DE4205834C1 - Framework of thin walled round fibre compound rods - has fibre compound joint plates connecting cross and diagonal bars to upright bars - Google Patents

Abstract

The walls of the upright beams (2) have on one side axially parallel cut-out sections (12) with a width corresponding to the thickness of the joint plates (10,28). The cut-out sections extend diagonally through the foam core (8) up to the opposite inner side of the wall of the beams. The joint plates fit into these cut-outs and are stuck by their inner edge (14) to the inside of the wall opposite the cut outs and by their broad sides engaging in the beam to the foam core (8). The cross and diagonal rods have at their ends slits with a width corresponding to the thickness of the plates so that they engage over the plates on both sides. ADVANTAGE - Improved connection between the cross or diagonal beams and upright beams.

Description

The invention relates to a framework made of thin-walled, round Fiber composite rods according to the preamble of claim 1.
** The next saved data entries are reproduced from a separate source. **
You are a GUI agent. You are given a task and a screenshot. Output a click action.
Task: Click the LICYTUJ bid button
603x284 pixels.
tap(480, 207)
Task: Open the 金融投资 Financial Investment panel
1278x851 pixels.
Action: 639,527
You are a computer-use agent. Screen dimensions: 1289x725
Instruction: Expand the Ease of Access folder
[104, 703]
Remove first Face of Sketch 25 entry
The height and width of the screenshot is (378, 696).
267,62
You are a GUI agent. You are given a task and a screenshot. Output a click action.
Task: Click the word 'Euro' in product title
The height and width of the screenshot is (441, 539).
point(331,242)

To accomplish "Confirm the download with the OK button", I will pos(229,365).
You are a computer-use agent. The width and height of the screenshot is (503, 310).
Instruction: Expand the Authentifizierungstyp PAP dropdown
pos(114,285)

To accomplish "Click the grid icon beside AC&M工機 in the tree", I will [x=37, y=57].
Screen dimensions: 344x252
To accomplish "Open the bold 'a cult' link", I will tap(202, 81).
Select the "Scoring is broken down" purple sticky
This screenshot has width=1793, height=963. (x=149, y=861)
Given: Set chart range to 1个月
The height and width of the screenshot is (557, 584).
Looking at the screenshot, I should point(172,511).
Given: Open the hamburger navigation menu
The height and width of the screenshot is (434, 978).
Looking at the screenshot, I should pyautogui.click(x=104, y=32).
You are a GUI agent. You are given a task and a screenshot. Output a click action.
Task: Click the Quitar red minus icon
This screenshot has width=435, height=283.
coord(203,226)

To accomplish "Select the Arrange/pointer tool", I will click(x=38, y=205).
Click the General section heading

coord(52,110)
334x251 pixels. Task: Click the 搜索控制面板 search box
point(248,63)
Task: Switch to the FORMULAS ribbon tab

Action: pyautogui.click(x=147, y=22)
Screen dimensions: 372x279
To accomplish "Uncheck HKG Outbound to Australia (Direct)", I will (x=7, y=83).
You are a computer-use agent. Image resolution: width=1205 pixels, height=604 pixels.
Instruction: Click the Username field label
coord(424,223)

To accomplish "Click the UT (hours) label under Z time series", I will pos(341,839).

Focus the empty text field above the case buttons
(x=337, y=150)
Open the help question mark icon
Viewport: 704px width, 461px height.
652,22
Such a framework is known from DE 34 47 990 C2, in which for a glued connection between two at an angle mutually lying rods made of fiber-reinforced plastic Round cross-section fasteners are used, the one flat section and then along the cross cut the rods curved sections with a wrap have angles between 90 ° and 180 °.

It is also a corner connection for a frame construction at least two rods at an angle to each other fiber-reinforced plastic with a round cross-section known the at least one rod with its form-fitting side  bears against another rod and the two rods are aligned the mirrored opposite connecting elements verbun those that are a flat section and then ent speaking the cross section of the rods curved sections with a Have wrap angle of about 90 °, and in the longitudinal Direction of the wide edges of the flat sections of the connection elements an end rod is glued between these edges, the one at the ends with a positive fit against the two the connecting elements connected rods abuts (DE 39 31 478 C1).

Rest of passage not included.